El escritor Nery Gaitán tiene una afición extraña. Le gusta tomar cuentos clásicos y hacerlos a su manera, a veces hasta convertirlos en largos y molestos chistes.
“Arrullos a la orilla del ensueño” (Talleres Gráficos de la Familia Moya Gaitán, 2001) amontona ejemplos de este procedimiento narrativo. A pesar de este ensañamiento con la literatura clásica, el libro contiene algunos textos interesantes, una intención lúdica encomiable y un lenguaje digno de un caballero del siglo XIX, pero casi siempre tolerable.
Está dividido en cinco partes: la primera no tiene nombre, ni la cuarta. Las otras tres se llaman “Interludio boreal”, “Sueños de torpeza” y “Conjeturas sobre el soñar”.
El diálogo con el lector
El primer relato es “El asidero de la cordura”. Un hombre hace un monólogo sobre una experiencia sui géneris: en un sueño tiene sexo con una mujer que cada vez se vuelve más vieja, hasta desaparecer.
El penoso sentido del humor del narrador (“Y aquí no había pasado nada y cada quien para su casa, o para su sueño”, p. 4) hace difícil de leer un texto que por su temática debería incitar al menos la curiosidad. Pero el final no tiene perdón.
El lector es interpelado con una insistencia que raya en la tortura para que vea a la mujer que acompaña al narrador. Este crimen contra el buen gusto se comete en nombre de la modernidad literaria.
En “La continuidad de dos parques” el autor pervierte con maestría el título y la estructura de un cuento de Cortázar, reduciéndolo todo a tres viñetas en las que aparece una mujer que en un sueño persigue a un hombre porque lo ama, el hombre que huye porque cree que le quiere hacer daño y una conversación con un psiquiatra sobre el valor de un sueño. El lector está obligado a encontrarle sentido a este disparate.
El más ingenioso de los relatos de esta sección es una especie de inversión de un famoso microcuento de Augusto Monterroso y se llama “Dulce noche”: “Cuando se durmió el monstruo ya estaba allí” (p. 17).

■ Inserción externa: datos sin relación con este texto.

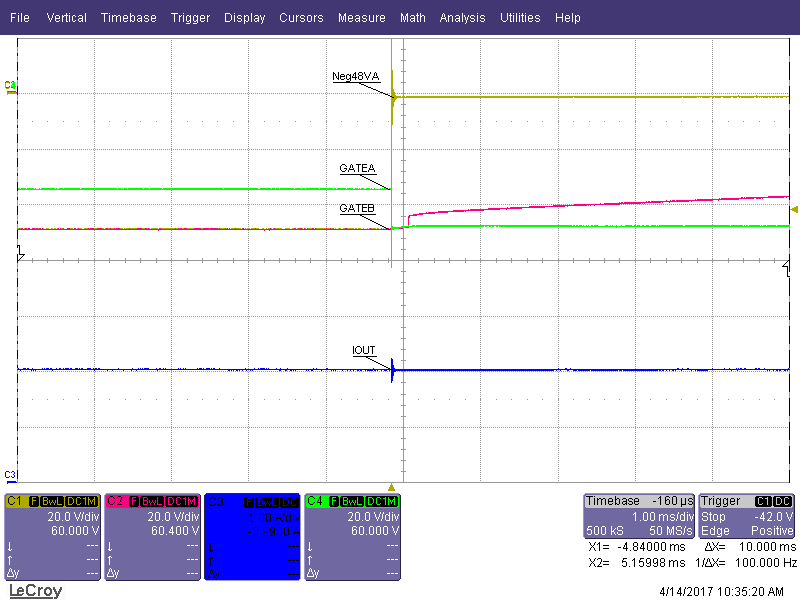Expand the Math menu
The image size is (800, 600).
click(x=412, y=18)
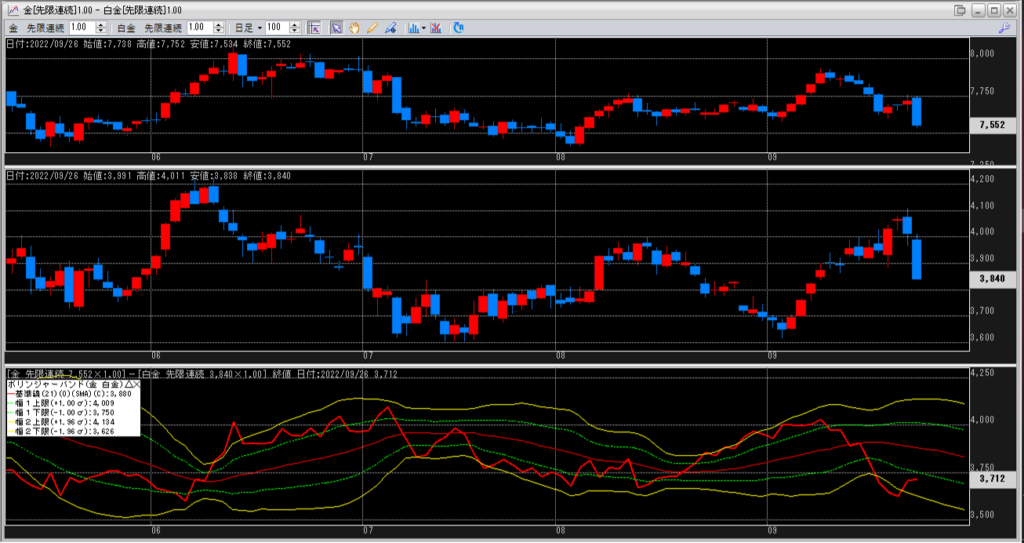Open the technical indicator dropdown arrow
The width and height of the screenshot is (1024, 543).
(424, 28)
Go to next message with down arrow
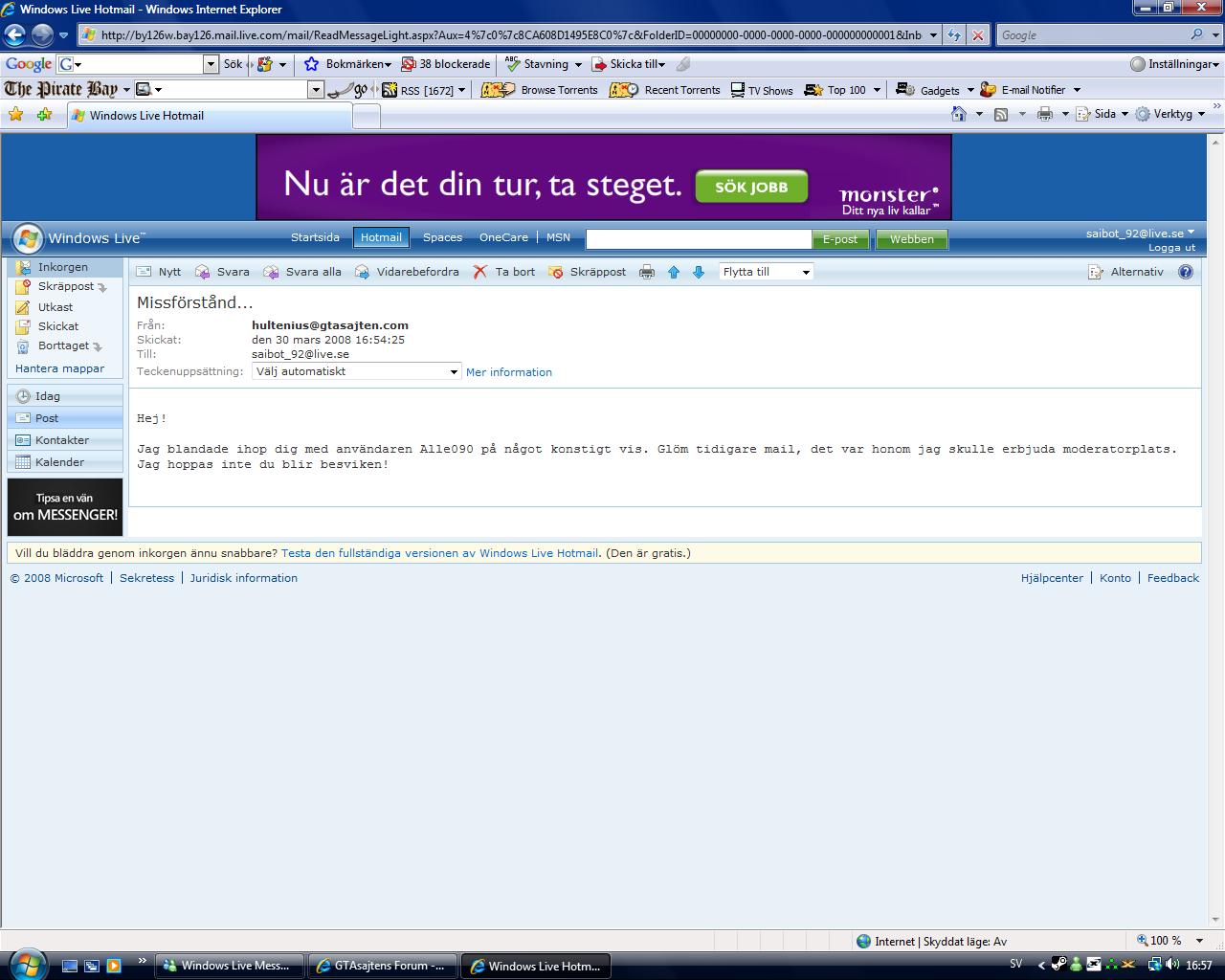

En “Interludio boreal”, título de una rebuscada cursilería, hay aspiraciones a cuentos incluso más extrañas. Los brevísimos relatos “La señal de la bestia es” y “Terminal” son geniales por la forma en que el autor utiliza dos expresiones de estructura similar y confusas para dinamitar la narración: “O (Para mejores señas)”, p. 27, y “O (Por si me he equivocado y conté el cuento al revés)”, p. 29.
Las conclusiones
“Sueños de torpeza” es la tercera parte del libro, que debería llamarse así. Aquí el autor toma una serie de cuentos chinos y, ajeno a toda piedad, los traduce a su idea narrativa y a su lenguaje. El resultado es que el “Sueño infinito de Pao Yu” se convierte en una comedia de enredos y el “Ciervo escondido” termina con una disculpa que hace perder la fe en la literatura hondureña.
En la cuarta parte están los relatos mejor logrados del libro, pero también destaca porque el autor hace gala de tal dominio de lenguaje que incluso llega a decir lo contrario de lo que quiere: “era inevitable que no la contemplara” (p. 61), por ejemplo. Salvo el desafortunado final, vale la pena leer en esta sección “La felicidad siempre llama dos veces”.
“Conjeturas del soñar” cierra el libro. El autor compara aquí la eternidad con nuestra existencia finita. Con este ejercicio de medición del tiempo concluye que “nuestro existir es sólo un breve sueño” (p. 78). Imposible imaginar un final más brillante.